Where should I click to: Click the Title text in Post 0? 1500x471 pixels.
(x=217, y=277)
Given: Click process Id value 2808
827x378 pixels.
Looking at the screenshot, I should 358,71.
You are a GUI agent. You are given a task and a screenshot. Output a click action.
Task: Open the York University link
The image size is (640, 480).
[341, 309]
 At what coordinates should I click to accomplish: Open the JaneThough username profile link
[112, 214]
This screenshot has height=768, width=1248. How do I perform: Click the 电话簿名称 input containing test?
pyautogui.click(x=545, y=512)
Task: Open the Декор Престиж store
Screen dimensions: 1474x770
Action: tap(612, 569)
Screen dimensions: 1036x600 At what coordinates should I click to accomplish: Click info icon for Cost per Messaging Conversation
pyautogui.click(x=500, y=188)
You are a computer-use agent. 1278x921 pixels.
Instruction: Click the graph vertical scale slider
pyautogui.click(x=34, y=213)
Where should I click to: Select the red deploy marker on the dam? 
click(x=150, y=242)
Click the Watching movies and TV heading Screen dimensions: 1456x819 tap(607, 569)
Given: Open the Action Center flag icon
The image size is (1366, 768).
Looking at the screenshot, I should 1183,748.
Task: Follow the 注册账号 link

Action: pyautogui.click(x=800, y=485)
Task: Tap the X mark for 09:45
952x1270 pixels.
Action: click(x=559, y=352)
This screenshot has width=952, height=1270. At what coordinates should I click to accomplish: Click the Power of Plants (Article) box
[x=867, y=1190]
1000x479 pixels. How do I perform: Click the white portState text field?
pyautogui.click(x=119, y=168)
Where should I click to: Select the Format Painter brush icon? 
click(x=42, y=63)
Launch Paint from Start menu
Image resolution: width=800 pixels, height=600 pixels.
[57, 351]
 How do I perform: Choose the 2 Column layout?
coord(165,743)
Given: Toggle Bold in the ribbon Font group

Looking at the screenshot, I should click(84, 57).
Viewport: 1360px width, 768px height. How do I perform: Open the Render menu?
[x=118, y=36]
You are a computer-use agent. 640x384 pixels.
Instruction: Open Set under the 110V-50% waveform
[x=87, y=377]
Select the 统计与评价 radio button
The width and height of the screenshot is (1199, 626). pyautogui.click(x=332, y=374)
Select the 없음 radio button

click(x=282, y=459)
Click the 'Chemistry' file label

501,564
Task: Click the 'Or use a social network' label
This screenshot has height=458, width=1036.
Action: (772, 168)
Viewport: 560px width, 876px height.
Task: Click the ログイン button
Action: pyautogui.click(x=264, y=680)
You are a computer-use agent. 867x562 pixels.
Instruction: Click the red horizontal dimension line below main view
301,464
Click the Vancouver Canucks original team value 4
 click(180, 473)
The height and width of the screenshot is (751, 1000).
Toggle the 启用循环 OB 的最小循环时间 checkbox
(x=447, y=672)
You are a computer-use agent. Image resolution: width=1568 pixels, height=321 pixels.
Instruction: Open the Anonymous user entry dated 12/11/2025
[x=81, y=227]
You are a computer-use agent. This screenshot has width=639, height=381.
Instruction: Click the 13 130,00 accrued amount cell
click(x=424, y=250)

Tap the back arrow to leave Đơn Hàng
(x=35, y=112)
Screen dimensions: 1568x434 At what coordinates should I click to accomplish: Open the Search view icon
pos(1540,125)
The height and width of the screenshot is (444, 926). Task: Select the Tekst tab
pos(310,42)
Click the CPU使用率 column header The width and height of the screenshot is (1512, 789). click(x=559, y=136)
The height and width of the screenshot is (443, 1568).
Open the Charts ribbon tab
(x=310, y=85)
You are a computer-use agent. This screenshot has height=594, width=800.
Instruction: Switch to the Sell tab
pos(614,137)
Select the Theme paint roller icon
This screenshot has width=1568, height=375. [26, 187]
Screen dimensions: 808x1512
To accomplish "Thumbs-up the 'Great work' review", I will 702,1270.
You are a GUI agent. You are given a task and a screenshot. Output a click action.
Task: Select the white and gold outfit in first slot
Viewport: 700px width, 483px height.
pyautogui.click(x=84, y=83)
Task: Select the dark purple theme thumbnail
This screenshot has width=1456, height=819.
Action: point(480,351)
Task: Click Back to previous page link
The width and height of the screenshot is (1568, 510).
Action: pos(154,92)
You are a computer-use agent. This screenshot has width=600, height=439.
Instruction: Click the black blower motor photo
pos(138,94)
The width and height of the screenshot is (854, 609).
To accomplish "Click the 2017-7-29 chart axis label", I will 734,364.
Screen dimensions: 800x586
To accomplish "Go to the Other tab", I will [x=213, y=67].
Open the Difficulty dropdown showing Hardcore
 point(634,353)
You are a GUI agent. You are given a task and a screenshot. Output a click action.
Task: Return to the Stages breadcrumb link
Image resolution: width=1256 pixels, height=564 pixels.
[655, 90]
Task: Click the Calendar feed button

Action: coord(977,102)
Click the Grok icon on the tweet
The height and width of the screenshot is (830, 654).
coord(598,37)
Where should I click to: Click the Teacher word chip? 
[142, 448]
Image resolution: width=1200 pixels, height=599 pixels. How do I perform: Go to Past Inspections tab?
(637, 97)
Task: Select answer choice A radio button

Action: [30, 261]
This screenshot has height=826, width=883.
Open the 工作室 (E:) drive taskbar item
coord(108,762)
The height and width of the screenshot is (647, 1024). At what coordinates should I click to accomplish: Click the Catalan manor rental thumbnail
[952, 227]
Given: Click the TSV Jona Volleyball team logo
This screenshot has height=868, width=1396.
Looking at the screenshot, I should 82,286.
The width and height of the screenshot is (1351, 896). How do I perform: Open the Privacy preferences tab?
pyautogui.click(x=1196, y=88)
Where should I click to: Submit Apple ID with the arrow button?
※ ※ ※
Nothing may be dropped or altered. Copy every line above.

Where should I click to: Click the Title text in Post 0? 1500x471 pixels.
(x=217, y=277)
Given: Click process Id value 2808
827x378 pixels.
Looking at the screenshot, I should 358,71.
You are a GUI agent. You are given a task and a screenshot. Output a click action.
Task: Open the York University link
The image size is (640, 480).
[341, 309]
 At what coordinates should I click to accomplish: Open the JaneThough username profile link
[112, 214]
This screenshot has height=768, width=1248. How do I perform: Click the 电话簿名称 input containing test?
pyautogui.click(x=545, y=512)
Task: Open the Декор Престиж store
Screen dimensions: 1474x770
Action: tap(612, 569)
Screen dimensions: 1036x600 At what coordinates should I click to accomplish: Click info icon for Cost per Messaging Conversation
pyautogui.click(x=500, y=188)
You are a computer-use agent. 1278x921 pixels.
Instruction: Click the graph vertical scale slider
pyautogui.click(x=34, y=213)
Where should I click to: Select the red deploy marker on the dam? 
click(x=150, y=242)
Click the Watching movies and TV heading Screen dimensions: 1456x819 tap(607, 569)
Given: Open the Action Center flag icon
The image size is (1366, 768).
Looking at the screenshot, I should 1183,748.
Task: Follow the 注册账号 link

Action: pyautogui.click(x=800, y=485)
Task: Tap the X mark for 09:45
952x1270 pixels.
Action: click(x=559, y=352)
This screenshot has width=952, height=1270. At what coordinates should I click to accomplish: Click the Power of Plants (Article) box
[x=867, y=1190]
1000x479 pixels. How do I perform: Click the white portState text field?
pyautogui.click(x=119, y=168)
Where should I click to: Select the Format Painter brush icon? 
click(x=42, y=63)
Launch Paint from Start menu
Image resolution: width=800 pixels, height=600 pixels.
[57, 351]
 How do I perform: Choose the 2 Column layout?
coord(165,743)
Given: Toggle Bold in the ribbon Font group

Looking at the screenshot, I should click(84, 57).
Viewport: 1360px width, 768px height. How do I perform: Open the Render menu?
[x=118, y=36]
You are a computer-use agent. 640x384 pixels.
Instruction: Open Set under the 110V-50% waveform
[x=87, y=377]
Select the 统计与评价 radio button
The width and height of the screenshot is (1199, 626). pyautogui.click(x=332, y=374)
Select the 없음 radio button

click(x=282, y=459)
Click the 'Chemistry' file label

501,564
Task: Click the 'Or use a social network' label
This screenshot has height=458, width=1036.
Action: (772, 168)
Viewport: 560px width, 876px height.
Task: Click the ログイン button
Action: pyautogui.click(x=264, y=680)
You are a computer-use agent. 867x562 pixels.
Instruction: Click the red horizontal dimension line below main view
301,464
Click the Vancouver Canucks original team value 4
 click(180, 473)
The height and width of the screenshot is (751, 1000).
Toggle the 启用循环 OB 的最小循环时间 checkbox
(x=447, y=672)
You are a computer-use agent. Image resolution: width=1568 pixels, height=321 pixels.
Instruction: Open the Anonymous user entry dated 12/11/2025
[x=81, y=227]
You are a computer-use agent. This screenshot has width=639, height=381.
Instruction: Click the 13 130,00 accrued amount cell
click(x=424, y=250)

Tap the back arrow to leave Đơn Hàng
(x=35, y=112)
Screen dimensions: 1568x434 At what coordinates should I click to accomplish: Open the Search view icon
pos(1540,125)
The height and width of the screenshot is (444, 926). Task: Select the Tekst tab
pos(310,42)
Click the CPU使用率 column header The width and height of the screenshot is (1512, 789). click(x=559, y=136)
The height and width of the screenshot is (443, 1568).
Open the Charts ribbon tab
(x=310, y=85)
You are a computer-use agent. This screenshot has height=594, width=800.
Instruction: Switch to the Sell tab
pos(614,137)
Select the Theme paint roller icon
This screenshot has width=1568, height=375. [26, 187]
Screen dimensions: 808x1512
To accomplish "Thumbs-up the 'Great work' review", I will 702,1270.
You are a GUI agent. You are given a task and a screenshot. Output a click action.
Task: Select the white and gold outfit in first slot
Viewport: 700px width, 483px height.
pyautogui.click(x=84, y=83)
Task: Select the dark purple theme thumbnail
This screenshot has width=1456, height=819.
Action: point(480,351)
Task: Click Back to previous page link
The width and height of the screenshot is (1568, 510).
Action: pos(154,92)
You are a computer-use agent. This screenshot has width=600, height=439.
Instruction: Click the black blower motor photo
pos(138,94)
The width and height of the screenshot is (854, 609).
To accomplish "Click the 2017-7-29 chart axis label", I will 734,364.
Screen dimensions: 800x586
To accomplish "Go to the Other tab", I will [x=213, y=67].
Open the Difficulty dropdown showing Hardcore
 point(634,353)
You are a GUI agent. You are given a task and a screenshot. Output a click action.
Task: Return to the Stages breadcrumb link
Image resolution: width=1256 pixels, height=564 pixels.
[655, 90]
Task: Click the Calendar feed button

Action: coord(977,102)
Click the Grok icon on the tweet
The height and width of the screenshot is (830, 654).
coord(598,37)
Where should I click to: Click the Teacher word chip? 
[142, 448]
Image resolution: width=1200 pixels, height=599 pixels. How do I perform: Go to Past Inspections tab?
(637, 97)
Task: Select answer choice A radio button

Action: [30, 261]
This screenshot has height=826, width=883.
Open the 工作室 (E:) drive taskbar item
coord(108,762)
The height and width of the screenshot is (647, 1024). At what coordinates should I click to accomplish: Click the Catalan manor rental thumbnail
[952, 227]
Given: Click the TSV Jona Volleyball team logo
This screenshot has height=868, width=1396.
Looking at the screenshot, I should 82,286.
The width and height of the screenshot is (1351, 896). How do I perform: Open the Privacy preferences tab?
pyautogui.click(x=1196, y=88)
Where should I click to: Submit Apple ID with the arrow button?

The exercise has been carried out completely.